I’d first read Simmons’s work in two short editions: A Jello Horse and the black-metal-inspired The Moon Tonight Takes My Revenge. Both abounded with surrealism, whether an offbeat approach to naming characters or an endeavor to channel archetypal black metal imagery into fiction. Happy Rock, though, is something else entirely. Though the opening story, “We Never Ever Went to the Moon,” which features a low-tech take on superpowers, suggests we’re in magic realist territory (comparisons to bits of Lethem’s The Fortress of Solitude would not be off the mark), Simmons’s canvas is broader here. There’s an structure to this story that comes at you sideways, with very moving results, and it sets up the idea that anything could be next.

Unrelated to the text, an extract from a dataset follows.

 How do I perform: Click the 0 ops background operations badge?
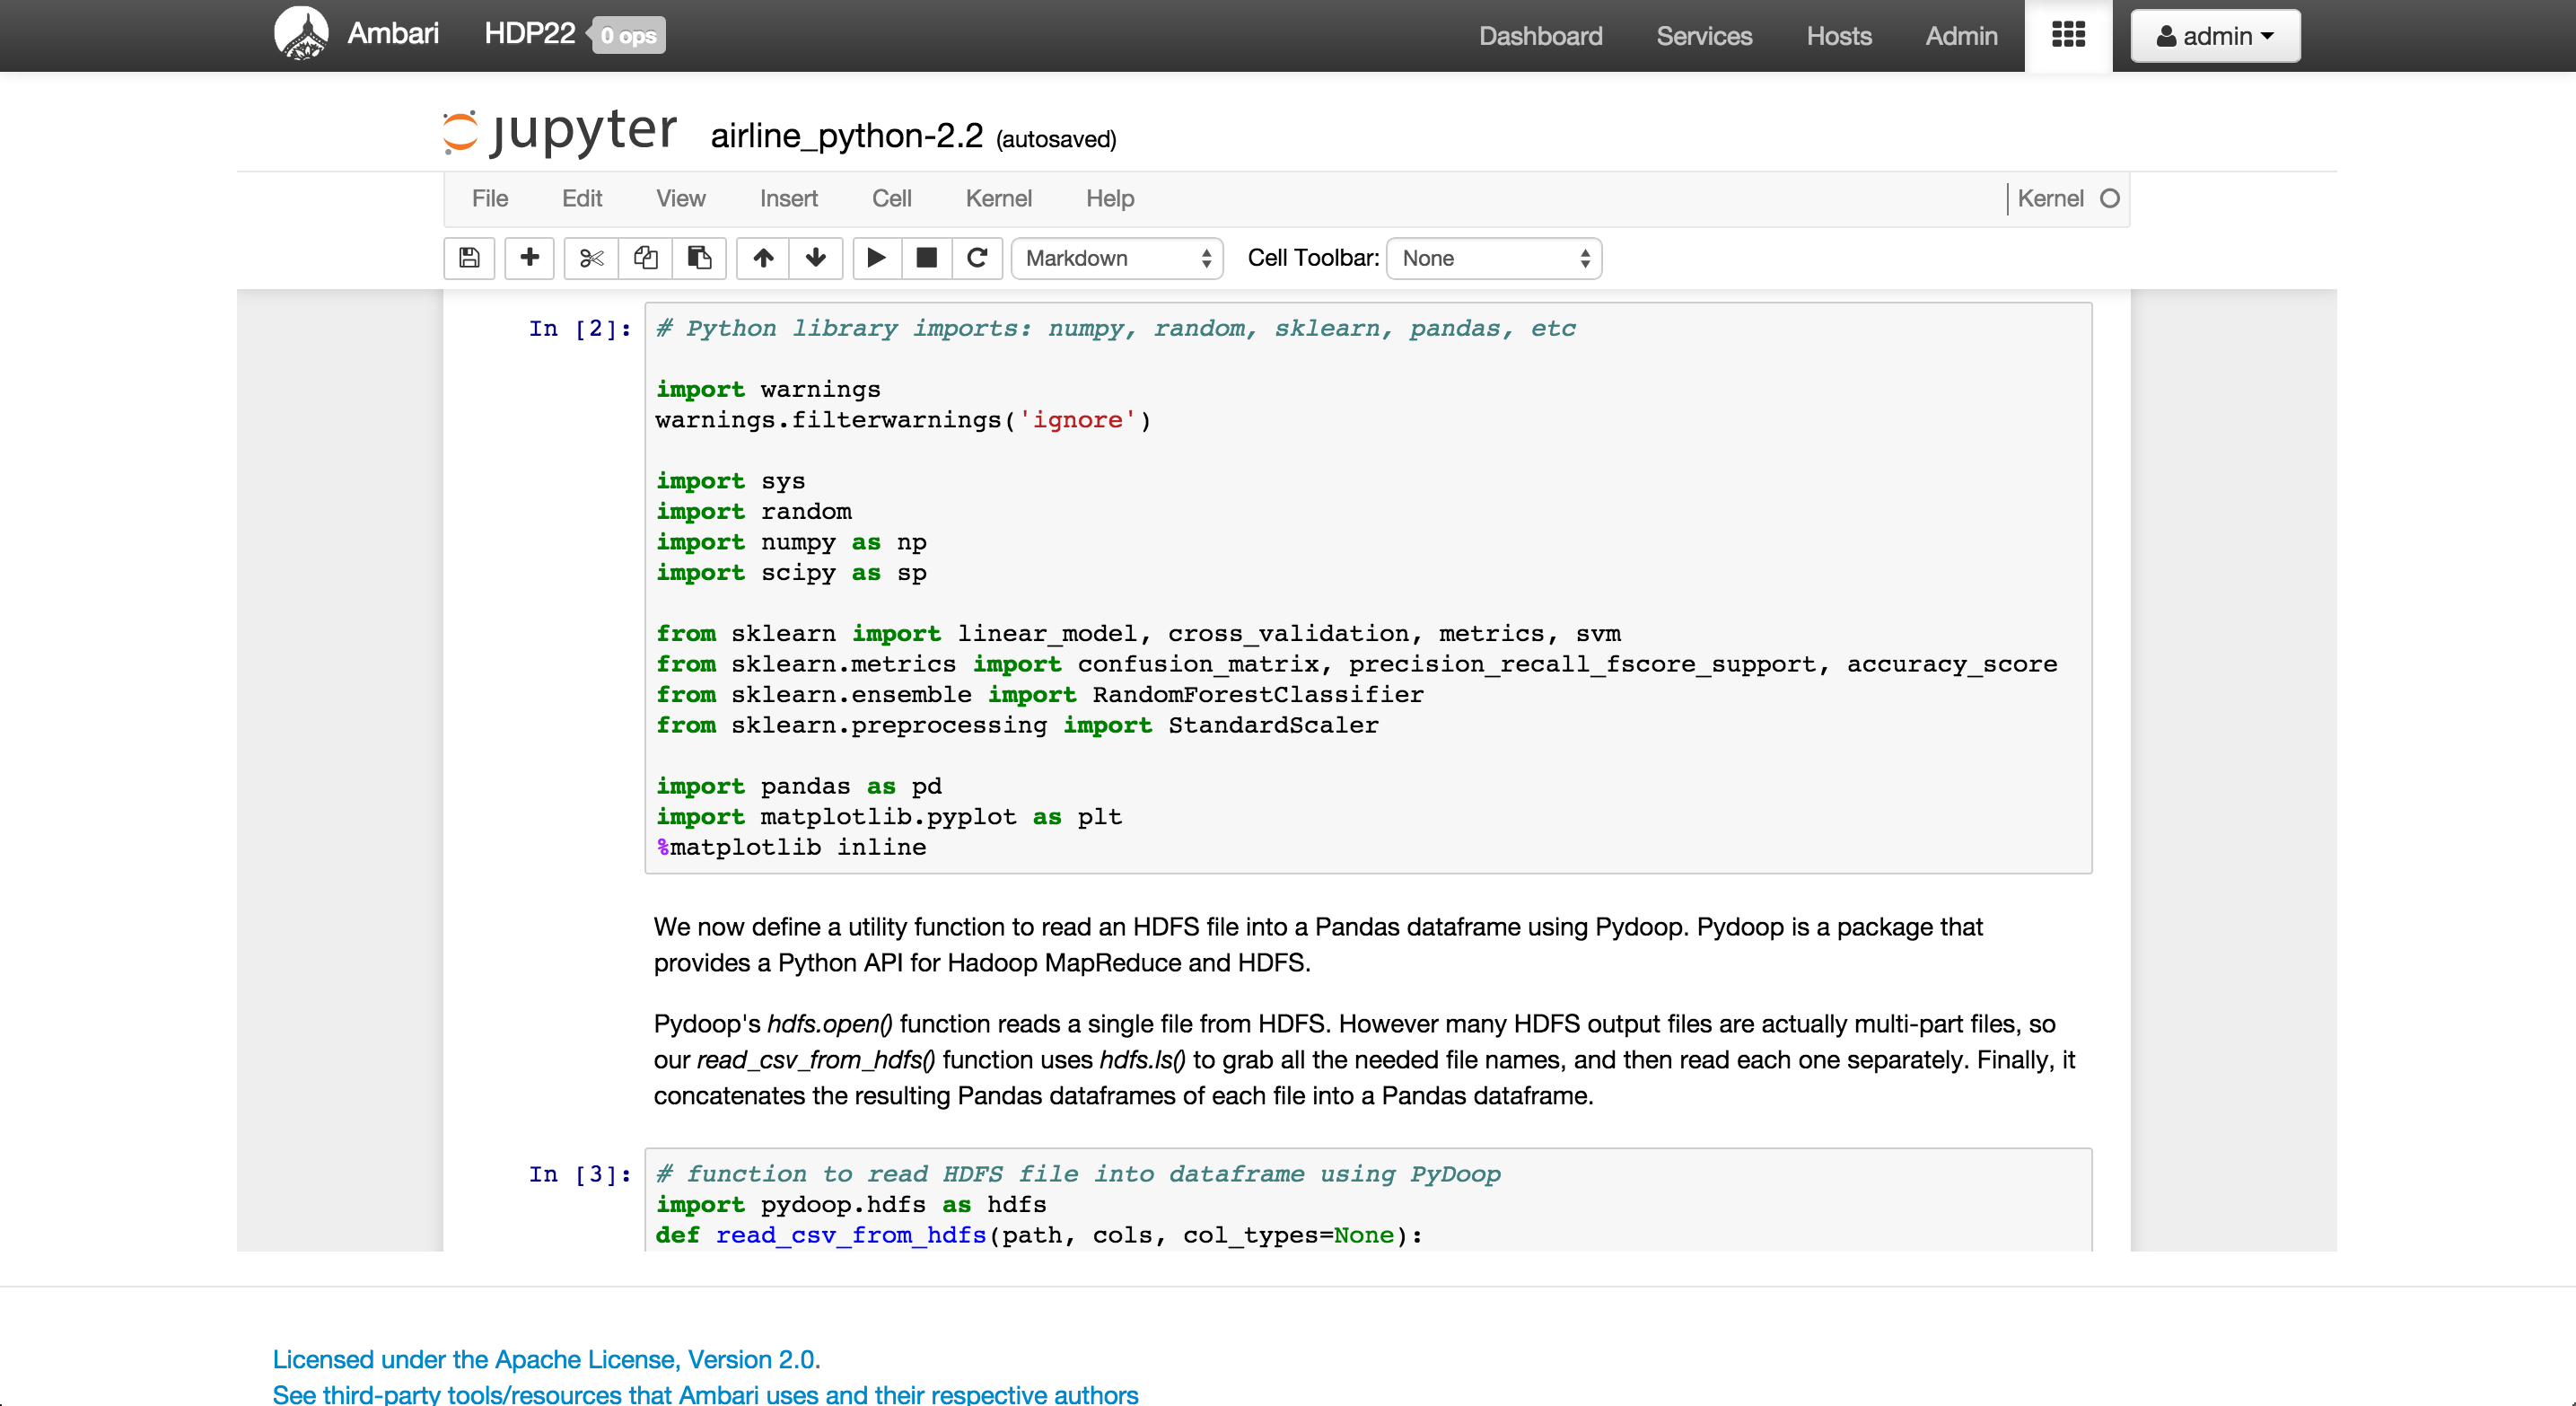click(x=628, y=36)
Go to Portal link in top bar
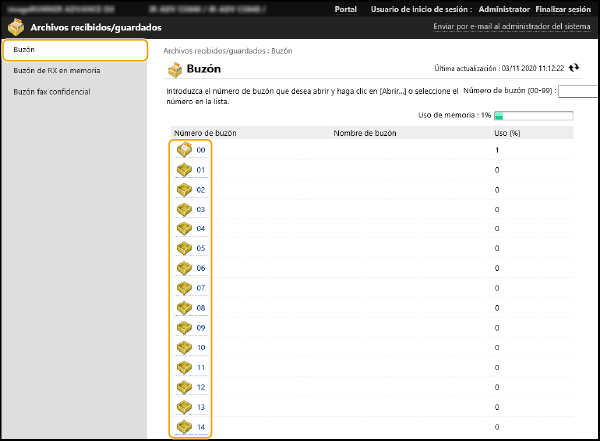Screen dimensions: 600x441 [x=345, y=8]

And so here we have more realistic stories; we have tales of religious fanaticism; we have stories that examine tight-knit communities. It’s a fantastic collection, warm and surreal and deftly arranged; based on his chapbooks, I’d already been excited about Simmons’s work; this takes that excitement and ups it considerably.

I spent a large chunk of my time in Chicago reading John Gardner’s Mickelsson’s Ghosts; it had been a while since I’d read anything from Gardner, and I thought it wise to correct that. This dense novel is the story of a professor, specializing in ethics, living in a small town in New York, teaching, and dealing with the fallout of the end of his marriage. After buying an isolated house many miles away, Mickelsson finds himself embroiled in numerous surreal encounters: from his neighbors to a pair of passive-aggressive Mormon missionaries to a series of ghosts inhabiting the house. Comparisons to The Green Man might not be far off — though Gardner’s range here is, perhaps, overly broad. It’s a bleak academic story and a ghost story and an account of an ethicist driven to violate his own principles and a conspiracy thriller — and it’s probably not a shock to hear that some of these elements work better than others. Mickelsson himself is a fantastic character, sometimes oblique and sometimes sympathetic; still, reading this, I found myself wishing that the novel in which he resided was more focused.

The stories in Nick Antosca’s The Girlfriend Game abound with horror and desperation, some of it supernatural, some of it rooted in very human causes. I’m reluctant to write too much about how these stories unfold — much of their power comes from the way that Antosca taps into the unexpected; he understands well the ways that irrationality can work brilliantly in the context of horror. The man also has a way with a title (“The Thickness of Clown Blood,” “Soon You Will Be Gone and Possibly Eaten”), and closing the collection with two stories of dysfunctional families — one with mounting horror, one where the anxiety is played more for comedy — is a nice touch.